◆ **What the exercise asks**
The count of lines below that include the string "using" is the whole answer.

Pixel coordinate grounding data
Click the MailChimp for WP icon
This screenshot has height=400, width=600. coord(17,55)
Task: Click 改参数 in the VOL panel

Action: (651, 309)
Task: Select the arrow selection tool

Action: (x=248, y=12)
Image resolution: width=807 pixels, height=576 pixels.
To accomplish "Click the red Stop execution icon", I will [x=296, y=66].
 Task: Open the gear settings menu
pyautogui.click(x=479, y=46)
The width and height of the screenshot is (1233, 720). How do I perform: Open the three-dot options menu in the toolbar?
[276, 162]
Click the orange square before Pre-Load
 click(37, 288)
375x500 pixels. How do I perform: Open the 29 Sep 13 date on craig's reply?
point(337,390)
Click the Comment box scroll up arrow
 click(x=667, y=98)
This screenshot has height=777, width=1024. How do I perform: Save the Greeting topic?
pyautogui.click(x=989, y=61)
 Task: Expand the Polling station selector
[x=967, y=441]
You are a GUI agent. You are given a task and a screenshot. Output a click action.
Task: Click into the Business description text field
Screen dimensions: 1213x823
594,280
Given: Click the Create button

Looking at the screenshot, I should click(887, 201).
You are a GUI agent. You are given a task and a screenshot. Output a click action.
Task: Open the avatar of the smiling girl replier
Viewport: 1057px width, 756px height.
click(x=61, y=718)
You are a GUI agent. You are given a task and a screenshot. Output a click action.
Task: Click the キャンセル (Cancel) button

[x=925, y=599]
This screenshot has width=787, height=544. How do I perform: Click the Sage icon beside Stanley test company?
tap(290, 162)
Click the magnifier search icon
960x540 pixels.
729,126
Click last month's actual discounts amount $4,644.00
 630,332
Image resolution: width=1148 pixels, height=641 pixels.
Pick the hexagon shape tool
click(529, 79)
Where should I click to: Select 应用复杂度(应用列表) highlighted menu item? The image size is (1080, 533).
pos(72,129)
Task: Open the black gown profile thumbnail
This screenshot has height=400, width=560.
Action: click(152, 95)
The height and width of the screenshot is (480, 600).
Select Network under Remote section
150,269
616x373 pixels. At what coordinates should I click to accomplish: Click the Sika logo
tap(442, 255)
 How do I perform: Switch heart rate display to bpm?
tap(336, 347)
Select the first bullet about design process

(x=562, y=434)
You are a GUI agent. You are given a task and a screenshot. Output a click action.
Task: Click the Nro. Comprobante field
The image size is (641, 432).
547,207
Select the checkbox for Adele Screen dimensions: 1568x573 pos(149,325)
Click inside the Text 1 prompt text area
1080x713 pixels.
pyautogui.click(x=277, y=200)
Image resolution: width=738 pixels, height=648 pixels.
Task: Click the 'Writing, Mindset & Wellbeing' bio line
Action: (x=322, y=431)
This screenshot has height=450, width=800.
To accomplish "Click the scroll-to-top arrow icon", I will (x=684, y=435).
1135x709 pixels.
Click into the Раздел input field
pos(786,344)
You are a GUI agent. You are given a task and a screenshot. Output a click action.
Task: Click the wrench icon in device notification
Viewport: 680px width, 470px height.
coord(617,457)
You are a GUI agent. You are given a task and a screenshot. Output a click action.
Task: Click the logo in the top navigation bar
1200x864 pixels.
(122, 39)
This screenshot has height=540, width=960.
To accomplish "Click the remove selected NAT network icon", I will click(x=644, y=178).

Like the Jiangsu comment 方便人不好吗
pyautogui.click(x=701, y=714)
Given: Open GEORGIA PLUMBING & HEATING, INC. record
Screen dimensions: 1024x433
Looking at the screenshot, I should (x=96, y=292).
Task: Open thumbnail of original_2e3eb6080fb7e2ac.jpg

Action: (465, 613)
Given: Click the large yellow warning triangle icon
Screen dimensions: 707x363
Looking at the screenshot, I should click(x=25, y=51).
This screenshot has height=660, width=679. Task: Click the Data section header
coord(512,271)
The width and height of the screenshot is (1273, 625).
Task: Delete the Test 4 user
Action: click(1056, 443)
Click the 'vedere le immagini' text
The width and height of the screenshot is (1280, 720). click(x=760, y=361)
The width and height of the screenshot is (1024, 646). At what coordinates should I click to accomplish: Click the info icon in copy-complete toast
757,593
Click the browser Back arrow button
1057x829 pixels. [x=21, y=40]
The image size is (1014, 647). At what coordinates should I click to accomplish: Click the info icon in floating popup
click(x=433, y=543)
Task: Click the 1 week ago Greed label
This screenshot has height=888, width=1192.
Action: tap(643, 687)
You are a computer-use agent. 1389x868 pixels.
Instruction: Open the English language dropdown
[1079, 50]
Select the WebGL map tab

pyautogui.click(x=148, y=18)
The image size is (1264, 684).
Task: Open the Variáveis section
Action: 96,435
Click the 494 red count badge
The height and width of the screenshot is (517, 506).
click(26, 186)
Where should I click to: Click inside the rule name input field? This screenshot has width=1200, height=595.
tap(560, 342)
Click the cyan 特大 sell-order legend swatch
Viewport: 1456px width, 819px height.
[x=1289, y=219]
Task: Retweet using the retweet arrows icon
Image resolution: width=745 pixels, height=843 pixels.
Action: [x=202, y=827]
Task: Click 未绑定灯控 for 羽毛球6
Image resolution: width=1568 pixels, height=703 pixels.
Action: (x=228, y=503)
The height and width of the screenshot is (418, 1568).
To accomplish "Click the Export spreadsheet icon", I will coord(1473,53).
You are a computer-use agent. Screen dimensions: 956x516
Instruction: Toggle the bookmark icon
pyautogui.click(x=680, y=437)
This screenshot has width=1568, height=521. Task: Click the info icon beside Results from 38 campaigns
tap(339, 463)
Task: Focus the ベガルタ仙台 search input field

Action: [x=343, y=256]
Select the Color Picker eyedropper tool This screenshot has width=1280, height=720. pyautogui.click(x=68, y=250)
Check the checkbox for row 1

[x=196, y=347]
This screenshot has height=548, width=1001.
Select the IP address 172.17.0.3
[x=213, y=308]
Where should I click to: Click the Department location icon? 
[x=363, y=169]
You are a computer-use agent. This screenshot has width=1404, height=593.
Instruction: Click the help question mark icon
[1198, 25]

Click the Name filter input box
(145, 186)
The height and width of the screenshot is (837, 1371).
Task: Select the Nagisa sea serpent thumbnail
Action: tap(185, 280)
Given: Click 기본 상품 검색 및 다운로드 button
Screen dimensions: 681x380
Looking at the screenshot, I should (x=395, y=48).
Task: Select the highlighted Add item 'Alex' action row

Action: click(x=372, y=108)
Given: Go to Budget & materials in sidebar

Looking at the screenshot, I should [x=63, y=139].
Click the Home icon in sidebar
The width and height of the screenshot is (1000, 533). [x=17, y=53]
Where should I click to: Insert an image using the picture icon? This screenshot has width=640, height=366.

◆ **Expected answer**
2